Semantic Search: What Is It + How Does It Work?


Pavan Belagatti

Developer Evangelist

Semantic Search: What Is It + How Does It Work?

Semantic search in the context of generative AI, or any AI system, refers to the capability of the system to understand and process user queries based on the intent and contextual meaning rather than just relying on keywords.

You cannot be left behind in today’s generative AI world. Large Language Models (LLMs) and things like Retrieval Augmented Generation (RAG), LangChain and LlamaIndex are revolutionizing the world with their unique capabilities.
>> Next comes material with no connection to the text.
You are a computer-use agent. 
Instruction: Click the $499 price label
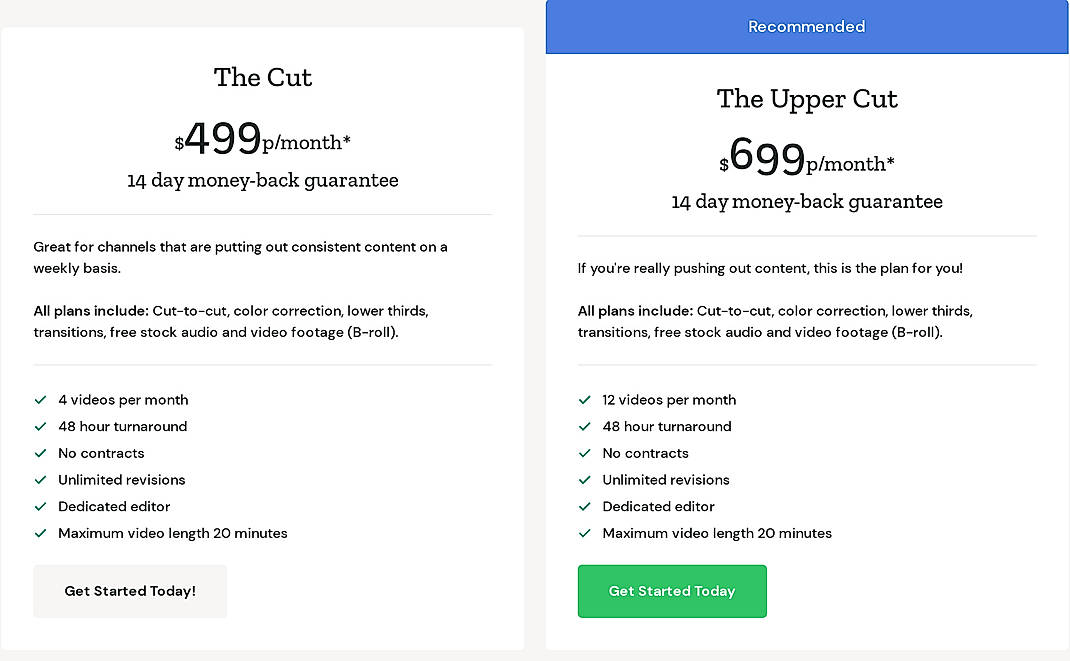tap(262, 139)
While Natural Language Processing (NPL) has made computers understand human language, there is one more advancement when it comes to searching and retrieving the data needed. That is where semantic search comes into play. 

Sometimes models do not understand user queries with keyword search, misinterpreting and creating confusion while retrieving the required output. With the application of semantic search functionality, applications will have stronger search capabilities.

Today, we’ll dive deeper into what semantic search is, and how it works in the world of generative AI.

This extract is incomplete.